Irak pada peta politik dunia

Langkah-langkah pertama dalam sistem politik di tanah Irak saat ini mulai dilakukan oleh orang-orang Arab, yang pada pertengahan abad ke-7, di bawah kepemimpinan Khalifah Umar, menduduki wilayah Mesopotamia. Islam juga menyebar dengan orang-orang Arab. Pusat administrasi dan politik utama Irak pada Abad Pertengahan Awal adalah kota-kota di Basra dan Kufah. Seiring waktu, kediaman para khalifah berbasis di Kufah. Selama masa pemerintahan Khalifah Ali, Shiisme, yang kemudian menjadi komunitas agama terbesar di negeri-negeri ini, menyebar luas di Irak.

Irak di bawah orang Arab

Seorang pengikut Khalifah Ali Al-Mansur pada tahun 763 meletakkan batu fondasi untuk Baghdad, ibukota kuno Irak, yang menjadi pusat sosial-politik utama seluruh Timur Tengah. Di bawah dinasti Abbasiyah, Baghdad dan Kekhalifahan Arab mencapai puncak kekuasaan mereka, tetapi sudah dalam milenium baru bangsawan lokal kehilangan kendali pemerintahan. Pertama, dinasti Iran dari Buyid diperkuat di Irak, dan kemudian Turki Seljuk didirikan di sini. Kerajaan Arab yang dulunya perkasa jatuh pada tahun 1258, tidak menolak pukulan bangsa Mongol. Khalifah terbunuh oleh penjajah, dan ibukota timur yang kaya dan mewah Baghdad dibakar dan dihancurkan.

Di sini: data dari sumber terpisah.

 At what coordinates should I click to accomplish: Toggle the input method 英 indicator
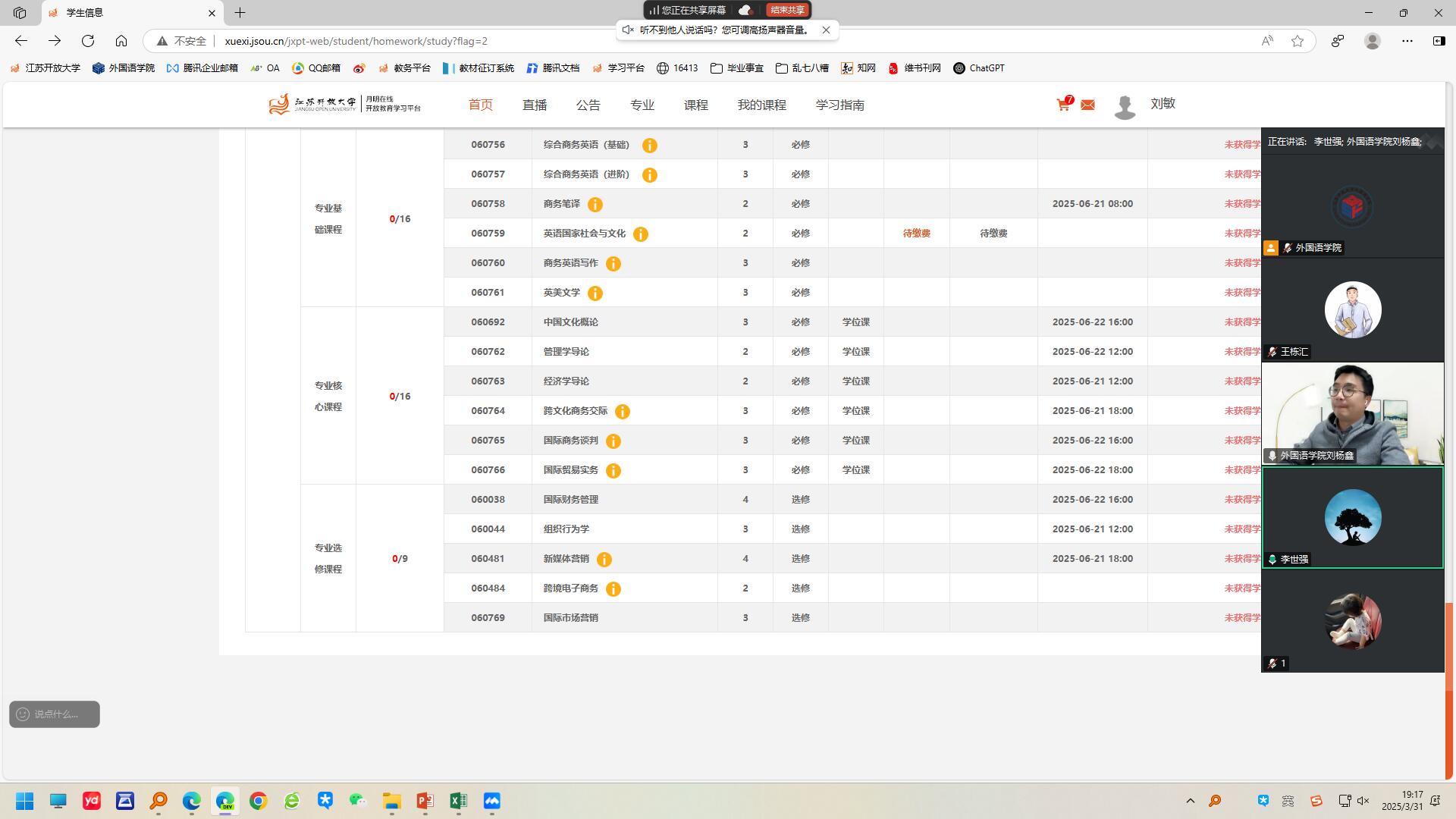(x=1288, y=801)
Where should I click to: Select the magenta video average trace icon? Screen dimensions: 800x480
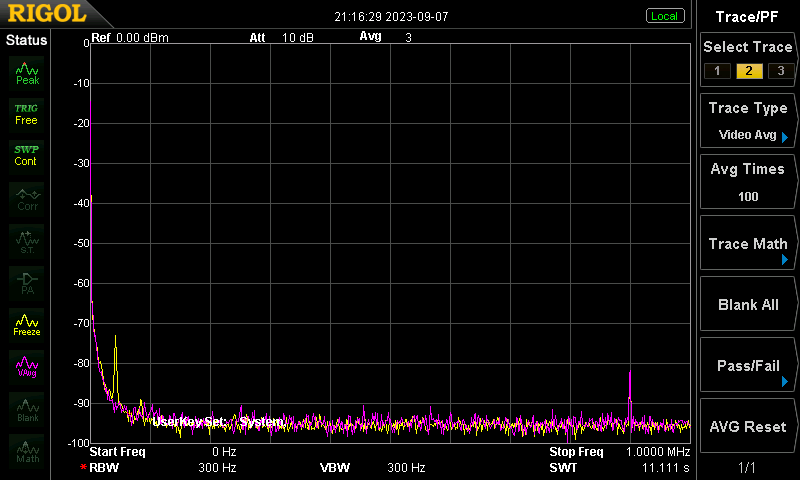click(27, 367)
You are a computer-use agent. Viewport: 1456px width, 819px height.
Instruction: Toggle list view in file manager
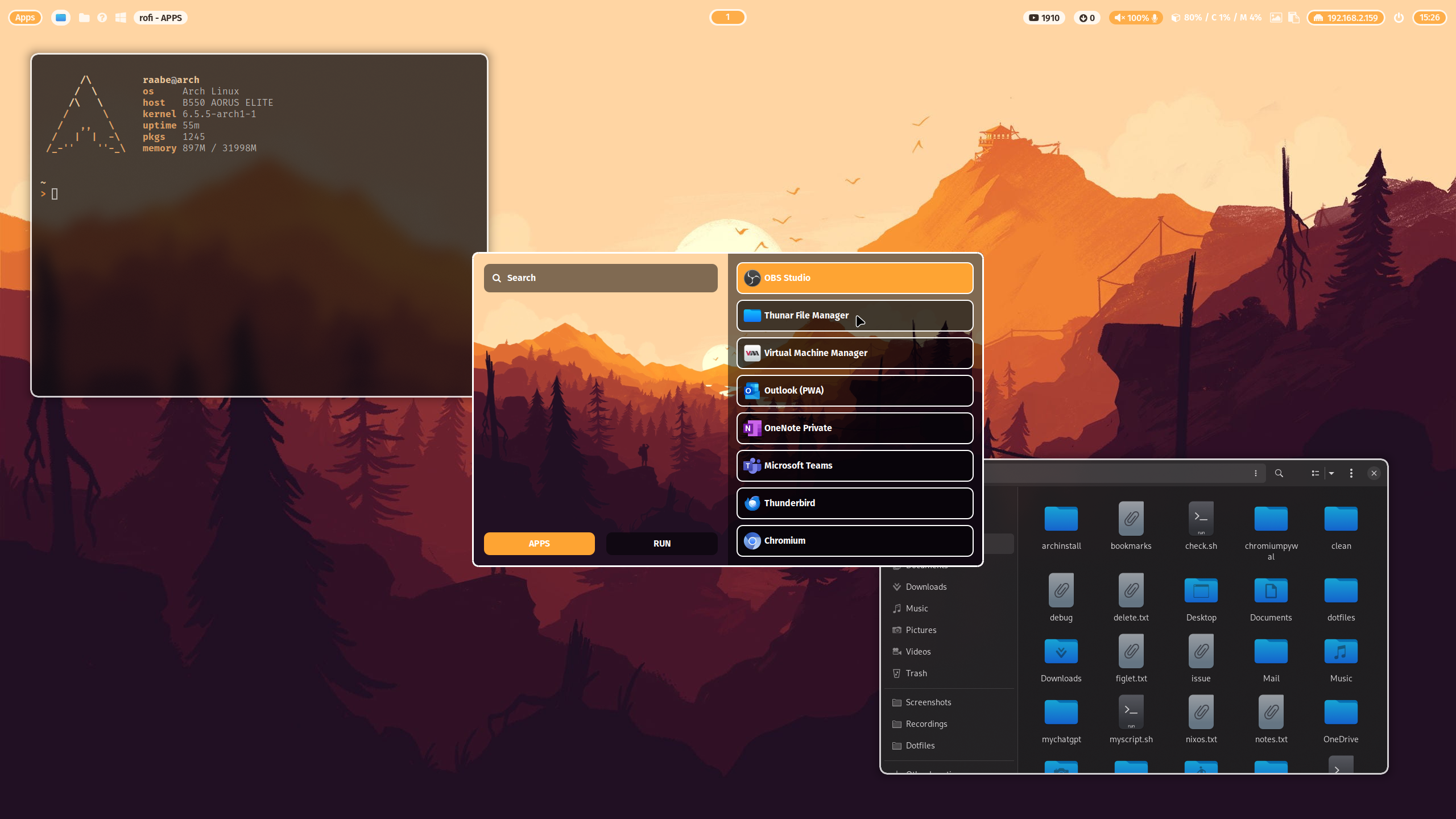(x=1315, y=473)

Selama seratus tahun berikutnya, dinasti Hulaguid Mongolia memerintah tanah Irak, yang praktis membatalkan elemen-elemen negara Arab. Mulai saat ini mulai kekacauan dengan perubahan rezim politik yang datang ke negara itu di ujung pedang penjajah asing.

Periode singkat pemerintahan para penguasa, yang telah memantapkan diri mereka dengan kedatangan Tamerlane, digantikan oleh pendirian di Irak pada masa pemerintahan sejumlah dinasti Turki. Pada awalnya, perwakilan dari dinasti Kara-Koyunlu merebut tahta di Baghdad, dan kemudian seluruh sistem kontrol di negara itu jatuh ke tangan dinasti Safawi. Turki Utsmani mengakhiri pemerintahan independen di Irak, termasuk pada 1534 negara itu sebagai bagian dari kekaisaran mereka yang luas. Selama lima ratus tahun yang panjang, Mesopotamia menjadi provinsi bersama Kekaisaran Ottoman, dan Baghdad kehilangan status ibu kotanya, menjadi pusat perdagangan provinsi di Timur Tengah.

Bagdad awal abad XX

Irak di abad ke-20: langkah pertama menuju negara bagiannya sendiri

Pemerintahan Ottoman, yang didirikan di tepi Tigris dan Efrat, praktis tidak membawa perkembangan bagi Irak sebagai sebuah negara. Berada dalam status provinsi kekaisaran, campur tangan dan bagian dari Semenanjung Arab adalah harta yang paling terbelakang dari kekaisaran. Pos pendapatan utama di wilayah ini adalah produk pertanian. Sebagian dari dana untuk pemeliharaan tempat suci Islam datang ke provinsi itu dari Konstantinopel. Kekuasaan sebenarnya ada di tangan gubernur yang ditunjuk oleh sultan Turki.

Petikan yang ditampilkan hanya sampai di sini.